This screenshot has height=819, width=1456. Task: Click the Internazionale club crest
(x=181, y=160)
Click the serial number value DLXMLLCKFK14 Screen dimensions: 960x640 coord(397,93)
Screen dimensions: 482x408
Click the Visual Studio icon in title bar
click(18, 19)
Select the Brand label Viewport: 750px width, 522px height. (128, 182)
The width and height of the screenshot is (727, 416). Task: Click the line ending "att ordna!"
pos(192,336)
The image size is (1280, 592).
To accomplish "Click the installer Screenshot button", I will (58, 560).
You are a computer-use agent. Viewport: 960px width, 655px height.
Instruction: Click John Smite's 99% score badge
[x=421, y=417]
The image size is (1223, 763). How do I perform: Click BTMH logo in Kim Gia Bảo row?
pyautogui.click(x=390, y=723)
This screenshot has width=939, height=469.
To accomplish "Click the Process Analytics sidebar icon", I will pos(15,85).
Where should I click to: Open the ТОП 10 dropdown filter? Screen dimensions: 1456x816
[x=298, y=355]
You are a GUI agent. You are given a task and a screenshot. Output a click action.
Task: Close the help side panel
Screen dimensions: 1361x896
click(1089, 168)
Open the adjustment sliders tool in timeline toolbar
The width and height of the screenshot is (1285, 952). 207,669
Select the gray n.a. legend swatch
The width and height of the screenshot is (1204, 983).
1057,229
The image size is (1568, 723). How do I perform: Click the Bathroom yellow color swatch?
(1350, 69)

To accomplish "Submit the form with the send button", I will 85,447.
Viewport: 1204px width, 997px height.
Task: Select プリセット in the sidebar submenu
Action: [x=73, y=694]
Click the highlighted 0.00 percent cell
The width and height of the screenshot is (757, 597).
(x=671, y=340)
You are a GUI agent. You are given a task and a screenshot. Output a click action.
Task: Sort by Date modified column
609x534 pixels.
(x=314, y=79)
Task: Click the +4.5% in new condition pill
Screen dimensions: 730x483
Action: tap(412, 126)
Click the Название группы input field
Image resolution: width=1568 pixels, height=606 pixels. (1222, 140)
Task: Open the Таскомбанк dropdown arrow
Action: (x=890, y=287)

Problem requirements »
Could you retype exactly the lines above, starting at the line that contains "Click the Visual Studio icon in title bar" and ending at the line that contains "Task: Click the +4.5% in new condition pill", and nothing more?

Result of this exercise »
Click the Visual Studio icon in title bar
click(18, 19)
Select the Brand label Viewport: 750px width, 522px height. (128, 182)
The width and height of the screenshot is (727, 416). Task: Click the line ending "att ordna!"
pos(192,336)
The image size is (1280, 592).
To accomplish "Click the installer Screenshot button", I will (58, 560).
You are a computer-use agent. Viewport: 960px width, 655px height.
Instruction: Click John Smite's 99% score badge
[x=421, y=417]
The image size is (1223, 763). How do I perform: Click BTMH logo in Kim Gia Bảo row?
pyautogui.click(x=390, y=723)
This screenshot has width=939, height=469.
To accomplish "Click the Process Analytics sidebar icon", I will pos(15,85).
Where should I click to: Open the ТОП 10 dropdown filter? Screen dimensions: 1456x816
[x=298, y=355]
You are a GUI agent. You are given a task and a screenshot. Output a click action.
Task: Close the help side panel
Screen dimensions: 1361x896
click(1089, 168)
Open the adjustment sliders tool in timeline toolbar
The width and height of the screenshot is (1285, 952). 207,669
Select the gray n.a. legend swatch
The width and height of the screenshot is (1204, 983).
1057,229
The image size is (1568, 723). How do I perform: Click the Bathroom yellow color swatch?
(1350, 69)

To accomplish "Submit the form with the send button", I will 85,447.
Viewport: 1204px width, 997px height.
Task: Select プリセット in the sidebar submenu
Action: [x=73, y=694]
Click the highlighted 0.00 percent cell
The width and height of the screenshot is (757, 597).
(x=671, y=340)
You are a GUI agent. You are given a task and a screenshot. Output a click action.
Task: Sort by Date modified column
609x534 pixels.
(x=314, y=79)
Task: Click the +4.5% in new condition pill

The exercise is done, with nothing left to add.